▶ _PROBLEM TO WORK ON_
Repeat the passage about Israel's Farsi-language radio broadcasts to Iran word for word, between "Seated behind a" and "short-wave into Iran.", inclusive.

▶ _EXERCISE PASSAGE_
·····

Radio Free Iran
This is the kind of thing America used to do really well in the Cold War, but has forgotten how to do today: Gooood morning Tehran! This is Jerusalem.
JERUSALEM (AFP) - While arch-foes Israel and Iran step up tough rhetoric against one another, short-waves and a wood-paneled radio studio in Jerusalem offer the two peoples a rare bridge for communication.
Seated behind a microphone in studio 4 of the Israel Broadcast Association compound near Jerusalem’s Zion square, Menashe Amir, a guru for Iranian affairs, reads today’s news bulletin in perfect Farsi.Sixty six-year-old Amir left his home town of Tehran 47 years ago to come to Israel and has since worked as a broadcaster at the Voice of Israel service in Farsi, which is beamed via short-wave into Iran.
“In 40 minutes we cover news from the world, the Middle East and the Israeli-Arab peace process but also news inside Iran,” he says.
Amir vehemently rejects any suggestions he and his colleagues are involved in state propaganda against Iran, where the Jewish minority has fallen since Iran’s Islamic revolution in 1979 but still numbers some 25,000.
“We expose Iranian citizens to things the regime tries to hide,” says Amir. “I don’t want to call ourselves anti-regime. We have millions of listeners in Iran because of our objectivity.
”We represent the state of Israel but not the government of Israel. We are not briefed by anyone on what to say or do,“ Amir insists. ”Sometimes we brief the security services“ such as Mossad, Israel’ssecret service.
The over-all objective of the broadcasts, aired daily for two hours, is the ”education of Iranians to democracy.”

·····

▶ _DATASET RECORDS_

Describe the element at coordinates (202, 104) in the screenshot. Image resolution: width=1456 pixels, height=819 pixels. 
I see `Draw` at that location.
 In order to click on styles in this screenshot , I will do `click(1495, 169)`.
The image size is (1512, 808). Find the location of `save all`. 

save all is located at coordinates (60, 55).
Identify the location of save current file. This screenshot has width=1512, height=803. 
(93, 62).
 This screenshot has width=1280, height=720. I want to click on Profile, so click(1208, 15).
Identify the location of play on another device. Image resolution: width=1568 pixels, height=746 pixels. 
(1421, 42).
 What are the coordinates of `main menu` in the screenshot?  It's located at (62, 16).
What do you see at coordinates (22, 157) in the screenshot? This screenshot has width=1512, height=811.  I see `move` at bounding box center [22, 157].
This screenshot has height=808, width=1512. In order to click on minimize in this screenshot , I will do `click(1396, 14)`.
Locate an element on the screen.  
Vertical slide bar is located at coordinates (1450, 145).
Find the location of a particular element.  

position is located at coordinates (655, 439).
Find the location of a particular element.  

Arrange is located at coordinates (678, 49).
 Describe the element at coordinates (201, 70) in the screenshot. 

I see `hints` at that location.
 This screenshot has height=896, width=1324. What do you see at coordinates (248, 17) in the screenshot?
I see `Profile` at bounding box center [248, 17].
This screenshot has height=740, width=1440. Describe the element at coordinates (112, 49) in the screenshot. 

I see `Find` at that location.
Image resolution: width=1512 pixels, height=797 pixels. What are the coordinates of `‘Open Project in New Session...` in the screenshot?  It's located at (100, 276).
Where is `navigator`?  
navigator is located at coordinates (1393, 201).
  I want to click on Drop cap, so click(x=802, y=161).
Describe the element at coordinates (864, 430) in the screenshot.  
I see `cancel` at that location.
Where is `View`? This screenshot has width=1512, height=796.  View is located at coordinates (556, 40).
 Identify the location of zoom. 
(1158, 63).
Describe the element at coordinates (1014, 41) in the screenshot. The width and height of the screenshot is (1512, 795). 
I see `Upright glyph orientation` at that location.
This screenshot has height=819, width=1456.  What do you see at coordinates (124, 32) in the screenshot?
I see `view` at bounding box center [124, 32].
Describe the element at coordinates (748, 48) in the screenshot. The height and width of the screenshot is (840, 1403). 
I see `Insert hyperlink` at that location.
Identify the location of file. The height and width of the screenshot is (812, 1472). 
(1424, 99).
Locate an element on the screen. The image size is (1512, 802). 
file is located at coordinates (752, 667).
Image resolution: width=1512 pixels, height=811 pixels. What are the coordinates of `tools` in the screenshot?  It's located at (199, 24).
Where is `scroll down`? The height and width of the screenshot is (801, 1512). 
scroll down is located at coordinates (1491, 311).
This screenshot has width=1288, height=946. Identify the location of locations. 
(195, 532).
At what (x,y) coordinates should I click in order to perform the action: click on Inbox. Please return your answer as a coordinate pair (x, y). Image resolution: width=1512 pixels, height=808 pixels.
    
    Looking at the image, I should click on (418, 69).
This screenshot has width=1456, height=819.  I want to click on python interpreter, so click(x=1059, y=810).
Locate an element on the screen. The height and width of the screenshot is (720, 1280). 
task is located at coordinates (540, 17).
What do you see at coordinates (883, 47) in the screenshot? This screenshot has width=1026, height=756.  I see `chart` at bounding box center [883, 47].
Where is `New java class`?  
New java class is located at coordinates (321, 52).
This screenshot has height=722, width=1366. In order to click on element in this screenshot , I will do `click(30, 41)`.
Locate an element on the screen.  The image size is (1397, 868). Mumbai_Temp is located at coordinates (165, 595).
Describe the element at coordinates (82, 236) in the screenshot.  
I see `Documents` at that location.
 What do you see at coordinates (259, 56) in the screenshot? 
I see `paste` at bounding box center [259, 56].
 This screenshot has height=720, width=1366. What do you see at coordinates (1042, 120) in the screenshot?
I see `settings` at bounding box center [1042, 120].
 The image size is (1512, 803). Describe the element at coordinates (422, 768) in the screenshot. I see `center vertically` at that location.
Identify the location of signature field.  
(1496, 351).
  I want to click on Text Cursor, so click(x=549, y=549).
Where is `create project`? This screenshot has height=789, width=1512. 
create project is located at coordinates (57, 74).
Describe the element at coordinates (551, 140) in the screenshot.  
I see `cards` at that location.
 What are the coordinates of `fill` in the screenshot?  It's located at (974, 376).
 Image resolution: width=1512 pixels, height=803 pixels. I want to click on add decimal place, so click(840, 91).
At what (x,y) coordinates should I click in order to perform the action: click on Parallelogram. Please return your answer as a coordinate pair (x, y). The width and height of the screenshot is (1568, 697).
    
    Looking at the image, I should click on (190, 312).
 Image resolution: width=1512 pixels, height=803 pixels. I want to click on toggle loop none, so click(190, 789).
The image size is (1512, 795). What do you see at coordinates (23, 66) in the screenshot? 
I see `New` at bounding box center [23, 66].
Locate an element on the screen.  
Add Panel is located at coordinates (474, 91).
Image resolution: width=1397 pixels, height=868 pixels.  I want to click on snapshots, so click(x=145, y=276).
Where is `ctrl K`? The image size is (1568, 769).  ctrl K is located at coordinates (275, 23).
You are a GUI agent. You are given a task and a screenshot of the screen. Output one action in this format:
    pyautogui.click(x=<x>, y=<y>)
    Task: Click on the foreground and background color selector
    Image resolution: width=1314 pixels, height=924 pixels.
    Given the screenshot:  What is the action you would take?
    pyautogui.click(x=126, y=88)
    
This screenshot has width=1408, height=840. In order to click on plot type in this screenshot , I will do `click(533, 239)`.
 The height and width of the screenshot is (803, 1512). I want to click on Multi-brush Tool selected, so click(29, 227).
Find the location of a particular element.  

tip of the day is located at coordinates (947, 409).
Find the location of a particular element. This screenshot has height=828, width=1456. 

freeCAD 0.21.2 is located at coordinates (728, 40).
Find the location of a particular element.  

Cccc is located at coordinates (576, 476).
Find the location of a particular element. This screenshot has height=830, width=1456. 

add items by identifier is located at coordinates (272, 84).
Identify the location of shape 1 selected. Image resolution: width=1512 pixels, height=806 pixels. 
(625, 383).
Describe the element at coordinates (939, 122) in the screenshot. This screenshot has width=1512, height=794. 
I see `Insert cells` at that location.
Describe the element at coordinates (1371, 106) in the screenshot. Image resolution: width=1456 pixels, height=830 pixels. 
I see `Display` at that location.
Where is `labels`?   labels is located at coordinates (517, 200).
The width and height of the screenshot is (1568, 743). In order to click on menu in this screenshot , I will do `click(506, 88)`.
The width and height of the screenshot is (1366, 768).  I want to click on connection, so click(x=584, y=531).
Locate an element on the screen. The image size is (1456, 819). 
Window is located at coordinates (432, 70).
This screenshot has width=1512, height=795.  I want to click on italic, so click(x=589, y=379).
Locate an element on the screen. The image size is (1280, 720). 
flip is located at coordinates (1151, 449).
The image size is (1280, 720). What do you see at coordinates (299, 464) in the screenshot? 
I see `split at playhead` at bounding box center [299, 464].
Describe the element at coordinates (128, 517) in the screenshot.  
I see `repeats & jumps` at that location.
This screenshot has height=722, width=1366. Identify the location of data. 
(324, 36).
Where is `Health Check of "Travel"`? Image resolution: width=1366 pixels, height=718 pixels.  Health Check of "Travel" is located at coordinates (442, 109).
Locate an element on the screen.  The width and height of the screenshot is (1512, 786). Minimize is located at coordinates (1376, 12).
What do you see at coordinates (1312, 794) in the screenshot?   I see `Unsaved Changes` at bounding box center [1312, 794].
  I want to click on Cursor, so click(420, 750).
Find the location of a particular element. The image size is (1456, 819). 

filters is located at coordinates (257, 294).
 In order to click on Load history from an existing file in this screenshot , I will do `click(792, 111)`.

·····

▶ _RESULT OF THE EXERCISE_
Seated behind a microphone in studio 4 of the Israel Broadcast Association compound near Jerusalem’s Zion square, Menashe Amir, a guru for Iranian affairs, reads today’s news bulletin in perfect Farsi.Sixty six-year-old Amir left his home town of Tehran 47 years ago to come to Israel and has since worked as a broadcaster at the Voice of Israel service in Farsi, which is beamed via short-wave into Iran.